Stuff Goes Bad:Erlang In Anger

Chapter 8 CPU and Scheduler Hogs

While memory leaks tend to absolutely kill your system, CPU exhaustion tends to act like a bottleneck and limits the maximal work you can get out of a node. Erlang developers will have a tendency to scale horizontally when they face such issues. It is often an easy enough job to scale out the more basic pieces of code out there. Only centralized global state (process registries, ETS tables, and so on) usually need to be modified. 1 Still, if you want to optimize locally before scaling out at first, you need to be able to find your CPU and scheduler hogs.

 当内存泄露差不多要把你的系统杀死时,CPU耗尽就成为一个瓶颈,限制你在节点上的工作。当Erlang开发者面临这个问题时,会倾向于纵向扩展(scale horizontally)。通常向外扩展基本代码是非常简单的。只需要集中修改1全局状态(进程注册信息,ETS表等)。当然,如果你想在扩展前先局部优化下,你需要找出CPU和调度器的问题(hogs)。

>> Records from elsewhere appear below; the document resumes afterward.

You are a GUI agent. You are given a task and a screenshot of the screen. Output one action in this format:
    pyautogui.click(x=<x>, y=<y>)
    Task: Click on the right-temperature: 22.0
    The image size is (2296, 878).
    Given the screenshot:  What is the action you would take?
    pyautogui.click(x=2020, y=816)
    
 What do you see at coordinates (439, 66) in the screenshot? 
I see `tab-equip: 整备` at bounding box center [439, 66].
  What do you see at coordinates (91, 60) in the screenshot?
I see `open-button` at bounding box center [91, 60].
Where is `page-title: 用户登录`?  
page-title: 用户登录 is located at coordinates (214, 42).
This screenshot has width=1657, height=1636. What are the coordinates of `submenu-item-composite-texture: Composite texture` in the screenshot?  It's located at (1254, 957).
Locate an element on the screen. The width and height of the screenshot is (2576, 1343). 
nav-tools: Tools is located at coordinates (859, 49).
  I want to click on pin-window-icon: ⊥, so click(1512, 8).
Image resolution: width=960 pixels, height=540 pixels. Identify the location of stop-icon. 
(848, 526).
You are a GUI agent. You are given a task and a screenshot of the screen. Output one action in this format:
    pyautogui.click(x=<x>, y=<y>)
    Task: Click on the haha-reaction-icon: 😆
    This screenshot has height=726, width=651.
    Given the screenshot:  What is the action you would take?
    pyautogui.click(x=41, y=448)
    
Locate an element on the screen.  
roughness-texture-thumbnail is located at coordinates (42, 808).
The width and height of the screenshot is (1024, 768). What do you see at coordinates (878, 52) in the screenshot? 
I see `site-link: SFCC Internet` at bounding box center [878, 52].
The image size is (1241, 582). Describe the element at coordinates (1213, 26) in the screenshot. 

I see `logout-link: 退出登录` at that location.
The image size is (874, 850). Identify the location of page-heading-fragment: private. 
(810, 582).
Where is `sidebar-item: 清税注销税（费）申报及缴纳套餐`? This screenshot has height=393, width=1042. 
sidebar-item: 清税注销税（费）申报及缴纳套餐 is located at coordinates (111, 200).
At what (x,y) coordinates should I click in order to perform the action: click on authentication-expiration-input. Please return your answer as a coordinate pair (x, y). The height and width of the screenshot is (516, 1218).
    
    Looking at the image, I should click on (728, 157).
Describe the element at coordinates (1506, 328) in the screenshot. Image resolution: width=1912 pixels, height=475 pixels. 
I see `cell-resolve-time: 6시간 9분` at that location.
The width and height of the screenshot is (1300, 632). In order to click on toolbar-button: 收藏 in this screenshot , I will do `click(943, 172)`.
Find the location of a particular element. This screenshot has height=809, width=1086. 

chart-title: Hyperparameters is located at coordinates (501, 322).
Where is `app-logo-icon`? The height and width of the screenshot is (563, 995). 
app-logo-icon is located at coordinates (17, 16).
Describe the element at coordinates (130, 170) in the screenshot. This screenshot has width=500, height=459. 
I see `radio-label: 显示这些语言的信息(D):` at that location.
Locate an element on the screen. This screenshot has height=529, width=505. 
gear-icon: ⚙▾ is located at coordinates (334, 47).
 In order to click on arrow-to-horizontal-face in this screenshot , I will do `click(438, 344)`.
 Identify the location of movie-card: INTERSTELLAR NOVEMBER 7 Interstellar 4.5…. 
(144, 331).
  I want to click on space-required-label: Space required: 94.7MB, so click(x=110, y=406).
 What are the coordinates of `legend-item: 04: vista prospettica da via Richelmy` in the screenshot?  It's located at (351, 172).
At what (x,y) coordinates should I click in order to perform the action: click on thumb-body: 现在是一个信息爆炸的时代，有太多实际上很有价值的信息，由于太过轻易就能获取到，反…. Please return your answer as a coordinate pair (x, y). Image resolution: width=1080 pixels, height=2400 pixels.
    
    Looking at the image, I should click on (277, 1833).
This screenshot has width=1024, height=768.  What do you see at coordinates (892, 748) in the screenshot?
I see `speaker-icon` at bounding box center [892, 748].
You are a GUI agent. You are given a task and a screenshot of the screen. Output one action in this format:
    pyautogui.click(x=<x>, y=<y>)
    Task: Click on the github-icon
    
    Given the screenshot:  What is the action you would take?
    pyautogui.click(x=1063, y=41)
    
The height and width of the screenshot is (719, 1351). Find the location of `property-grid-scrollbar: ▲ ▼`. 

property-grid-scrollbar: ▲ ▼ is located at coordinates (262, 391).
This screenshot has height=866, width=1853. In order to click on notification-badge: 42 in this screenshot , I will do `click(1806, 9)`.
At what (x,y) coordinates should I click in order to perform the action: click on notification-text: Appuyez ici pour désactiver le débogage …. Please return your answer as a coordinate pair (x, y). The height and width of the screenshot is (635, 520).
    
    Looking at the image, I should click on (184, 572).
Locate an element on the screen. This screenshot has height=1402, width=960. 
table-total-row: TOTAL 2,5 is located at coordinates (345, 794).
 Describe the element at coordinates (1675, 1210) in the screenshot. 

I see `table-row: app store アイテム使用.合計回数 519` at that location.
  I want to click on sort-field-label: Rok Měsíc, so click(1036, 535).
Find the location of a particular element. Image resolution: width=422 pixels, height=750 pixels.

 It is generally difficult to properly analyze the CPU usage of an Erlang node to pin problems to a specific piece of code. With everything concurrent and in a virtual machine, there is no guarantee you will find out if a specific process, driver, your own Erlang code, NIFs you may have installed, or some third-party library is eating up all your processing power.
 The existing approaches are often limited to profiling and reduction-counting if it’s in your code, and to monitoring the scheduler’s work if it might be anywhere else (but also your code).

 分析Erlang节点CPU的使用情况通常很难定位到是哪一部分代码出问题。由于一切都是在虚拟机里并行,就不能保证你能找到耗尽了你所有的处理能力的那一个特定的进程,driver,你自己的Erlang代码,你定制的NIF,或某个第三方库。
 现有的方法往往局限于在你的代码中分析(profiling)和减少计数(reduction-counting),并监控调度程序(scheduler)的工作,看看有没有可能会是其它地方(但还是在你的代码里)。

[1] Usually this takes the form of sharding or finding a state-replication scheme that’s suitable, and little more. It’s still a decent piece of work, but nothing compared to finding out most of your program’s semantics aren’t applicable to distributed systems given Erlang usually forces your hand there in the first place.

[注1]:通常这需要分片的形式或找到一个合适的状态复制(state-replication)方案。这仍然是一个不错的工作,但相比于此,优化你程序里大部分不适合分布式系统的代码语义(sematics)来说才是你首先需要做的。